SEBANYAK 4.000 restoran Indonesia ditargetkan hadir di luar negeri pada 2024, demikian menurut Direktur Tata Kelola Ekonomi Digital Kementerian Pariwisata dan Ekonomi Kreatif/Badan Pariwisata dan Ekonomi Kreatif Republik Indonesia (Kemenparekraf), Yuana Rochma Astuti,
"Kita akan mengenalkan program pemerintah bernama 'Indonesia Spice Up the World' dengan target hingga tahun 2024 hadirnya 4.000 restoran Indonesia di luar negeri dan memperkenalkan kuliner Nusantara seperti rendang, nasi goreng, sate, soto, dan gado-gado,” kata Yuana dalam siaran pers, melansir Antara.
Dijelaskan Yuana, tahun ini terjadi perubahan paradigma dalam strategi pengembangan pariwisata yang diharapkan dapat menjadi kunci dalam mengantisipasi gelombang resesi global yang bisa menerpa ekonomi Indonesia tahun depan.

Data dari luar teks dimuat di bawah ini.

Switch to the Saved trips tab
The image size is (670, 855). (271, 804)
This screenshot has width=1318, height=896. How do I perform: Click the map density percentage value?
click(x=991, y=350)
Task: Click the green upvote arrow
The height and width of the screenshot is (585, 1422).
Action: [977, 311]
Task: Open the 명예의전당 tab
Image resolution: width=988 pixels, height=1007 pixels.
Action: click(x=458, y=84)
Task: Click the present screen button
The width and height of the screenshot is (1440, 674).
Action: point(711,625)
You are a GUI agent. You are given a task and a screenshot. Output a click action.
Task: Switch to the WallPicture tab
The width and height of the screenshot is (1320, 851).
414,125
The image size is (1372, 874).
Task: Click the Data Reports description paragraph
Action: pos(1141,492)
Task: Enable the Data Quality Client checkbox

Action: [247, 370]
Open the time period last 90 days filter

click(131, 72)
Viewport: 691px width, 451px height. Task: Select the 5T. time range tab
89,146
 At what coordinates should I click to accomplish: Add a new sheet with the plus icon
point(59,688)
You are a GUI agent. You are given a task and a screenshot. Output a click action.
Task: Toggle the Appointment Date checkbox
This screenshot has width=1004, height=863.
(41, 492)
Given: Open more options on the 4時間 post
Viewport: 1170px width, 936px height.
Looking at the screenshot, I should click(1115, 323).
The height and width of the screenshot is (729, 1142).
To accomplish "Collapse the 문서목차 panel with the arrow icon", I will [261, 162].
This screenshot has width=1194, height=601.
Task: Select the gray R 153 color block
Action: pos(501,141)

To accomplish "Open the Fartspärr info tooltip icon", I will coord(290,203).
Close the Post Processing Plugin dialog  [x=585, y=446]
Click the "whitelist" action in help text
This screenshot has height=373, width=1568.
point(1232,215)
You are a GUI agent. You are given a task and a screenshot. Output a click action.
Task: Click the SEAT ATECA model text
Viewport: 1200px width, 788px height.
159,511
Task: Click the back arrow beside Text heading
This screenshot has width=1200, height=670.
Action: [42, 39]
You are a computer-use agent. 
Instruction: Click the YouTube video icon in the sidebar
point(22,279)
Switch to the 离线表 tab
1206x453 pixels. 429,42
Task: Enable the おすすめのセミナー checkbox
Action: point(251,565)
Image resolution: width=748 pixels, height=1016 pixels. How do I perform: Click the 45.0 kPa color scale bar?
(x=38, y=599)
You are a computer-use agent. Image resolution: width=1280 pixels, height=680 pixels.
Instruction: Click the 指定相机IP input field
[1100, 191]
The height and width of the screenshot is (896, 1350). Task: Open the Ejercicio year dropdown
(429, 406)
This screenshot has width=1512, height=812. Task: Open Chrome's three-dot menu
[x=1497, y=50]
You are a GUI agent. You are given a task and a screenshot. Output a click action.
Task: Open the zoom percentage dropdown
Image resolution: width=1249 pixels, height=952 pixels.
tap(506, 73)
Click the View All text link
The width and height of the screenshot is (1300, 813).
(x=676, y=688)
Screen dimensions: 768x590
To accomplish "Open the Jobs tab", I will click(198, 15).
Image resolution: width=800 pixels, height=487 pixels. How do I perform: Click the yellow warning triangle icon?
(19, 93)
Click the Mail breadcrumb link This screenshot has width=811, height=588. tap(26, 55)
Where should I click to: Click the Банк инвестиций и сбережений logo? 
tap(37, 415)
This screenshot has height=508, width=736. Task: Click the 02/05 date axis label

Strategi pertama adalah From City to Countryside yang fokus pada destinasi yang mempromosikan aktivitas outdoor dan berkelanjutan (sustainable) sehingga dapat menyelesaikan isu over tourism capacity.
Kedua, Tweak Tourism Policies yang mengedepankan destinasi yang beragam guna mengurangi kepadatan di suatu destinasi.
Ketiga, Switching to Digital Economy, yakni pelayanan pariwisata dengan beralih ke digital ekonomi.
Sedangkan Keempat, Inclusive Growth yang menargetkan investasi untuk mengatur pertumbuhan pariwisata yang inklusif dan berkesinambungan.
Kemudian yang terakhir, Sustainable Tourism, yaitu pengembangan pariwisata yang mengarah pada eco tourism dan mengurangi dampak negatif dari aktivitas pariwisata seperti sampah, limbah, dan jejak karbon.